God I wish I could move out, which is virtually impossible at least for another year. Being 22 with a child and living at home is just driving me crazy! I pay rent-thank goodness! I am going to have to find some way to supplement my income though. That will be a little hard considering the fact that I have no transportation.


Anyway, my checks barely cover rent and child care which only leaves me about 800 for the month. Now, I know how to budget and everything but when your a girl you want things and I do believe in making sacrifices when you have children but I won't be young forever.


I still feel like my mom is trying to control my life. Sometimes I think I would rather go back to Mexico with my husband just so I don't have to deal with my mother trying to take over the responsibility of my daughter.
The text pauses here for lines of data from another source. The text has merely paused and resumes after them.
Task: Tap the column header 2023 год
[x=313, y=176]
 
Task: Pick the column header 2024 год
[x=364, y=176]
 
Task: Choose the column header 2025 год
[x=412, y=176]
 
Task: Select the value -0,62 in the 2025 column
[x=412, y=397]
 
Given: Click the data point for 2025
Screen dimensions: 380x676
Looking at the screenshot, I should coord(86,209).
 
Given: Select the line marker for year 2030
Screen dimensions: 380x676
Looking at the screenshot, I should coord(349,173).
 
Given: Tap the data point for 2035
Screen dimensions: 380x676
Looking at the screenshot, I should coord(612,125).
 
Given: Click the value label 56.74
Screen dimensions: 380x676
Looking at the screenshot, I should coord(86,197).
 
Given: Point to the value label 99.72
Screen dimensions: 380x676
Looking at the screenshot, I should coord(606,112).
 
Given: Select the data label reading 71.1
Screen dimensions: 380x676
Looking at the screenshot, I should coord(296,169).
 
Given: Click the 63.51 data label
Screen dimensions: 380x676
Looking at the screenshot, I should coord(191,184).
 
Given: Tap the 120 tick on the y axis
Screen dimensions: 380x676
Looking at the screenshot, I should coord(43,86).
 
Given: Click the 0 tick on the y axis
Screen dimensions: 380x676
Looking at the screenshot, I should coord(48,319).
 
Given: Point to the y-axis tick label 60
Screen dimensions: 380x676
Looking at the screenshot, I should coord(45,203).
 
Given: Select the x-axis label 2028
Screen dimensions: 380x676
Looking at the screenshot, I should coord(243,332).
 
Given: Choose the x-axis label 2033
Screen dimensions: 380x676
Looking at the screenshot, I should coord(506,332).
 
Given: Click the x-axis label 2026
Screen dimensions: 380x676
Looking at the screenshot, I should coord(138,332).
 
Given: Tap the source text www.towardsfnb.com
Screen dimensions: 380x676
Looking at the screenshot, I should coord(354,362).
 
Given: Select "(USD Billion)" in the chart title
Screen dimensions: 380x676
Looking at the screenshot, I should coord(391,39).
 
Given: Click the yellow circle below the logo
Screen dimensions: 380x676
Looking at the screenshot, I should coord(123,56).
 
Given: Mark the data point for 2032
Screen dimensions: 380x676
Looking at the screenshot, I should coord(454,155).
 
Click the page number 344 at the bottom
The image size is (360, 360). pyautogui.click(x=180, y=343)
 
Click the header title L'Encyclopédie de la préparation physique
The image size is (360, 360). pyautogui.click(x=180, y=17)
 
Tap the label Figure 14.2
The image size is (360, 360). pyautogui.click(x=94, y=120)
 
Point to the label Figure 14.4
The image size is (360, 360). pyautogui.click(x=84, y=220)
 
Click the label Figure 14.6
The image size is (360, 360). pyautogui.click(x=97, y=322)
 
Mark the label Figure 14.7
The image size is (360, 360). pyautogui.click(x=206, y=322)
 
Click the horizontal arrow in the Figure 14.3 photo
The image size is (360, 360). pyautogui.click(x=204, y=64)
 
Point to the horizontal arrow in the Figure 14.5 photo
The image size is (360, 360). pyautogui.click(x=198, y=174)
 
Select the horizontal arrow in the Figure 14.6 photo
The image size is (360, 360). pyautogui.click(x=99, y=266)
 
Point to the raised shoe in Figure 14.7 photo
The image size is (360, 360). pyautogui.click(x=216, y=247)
That is why it is really important to me that I have Financial Independence.

Jacquelyn

1 comment:

Eileen said...

Jacquelyn, I just want to tell you that I really admire you. Being a mom and being still so young isn't easy. I can't speak from my own experience but, let me tell you, I know it is really hard and, from what I read in your blog, you're not doing so bad.

At age 22 you've acomplished much more than what the average people will during the whole of their lives: you are starting your own business and you're building the foundation of another person, your daughter. You created another life! Most people don't even build their own.

I want you to know something that might encourage you. My mother had me and my sisters when she was very, very young. I'm 25, and by the time she was my age she already had three daughters. In countless ocasions she chose to give up other things a young woman like her would have enjoyed (like having the job she wanted, going out on trips with friends, buying nice new clothes) so that me and my sisters could have the bare necessities covered. I will never find a way to thank her enough for being a mother.... because all women are capable of giving birth, but only few are willing to become mothers.

I know that time doesn't come back, that the things you're missing out on right now won't happen again, but I also know that clothes, trips and jobs are all temporary... and the love you'll have from a child is something that you will have for the rest of your life.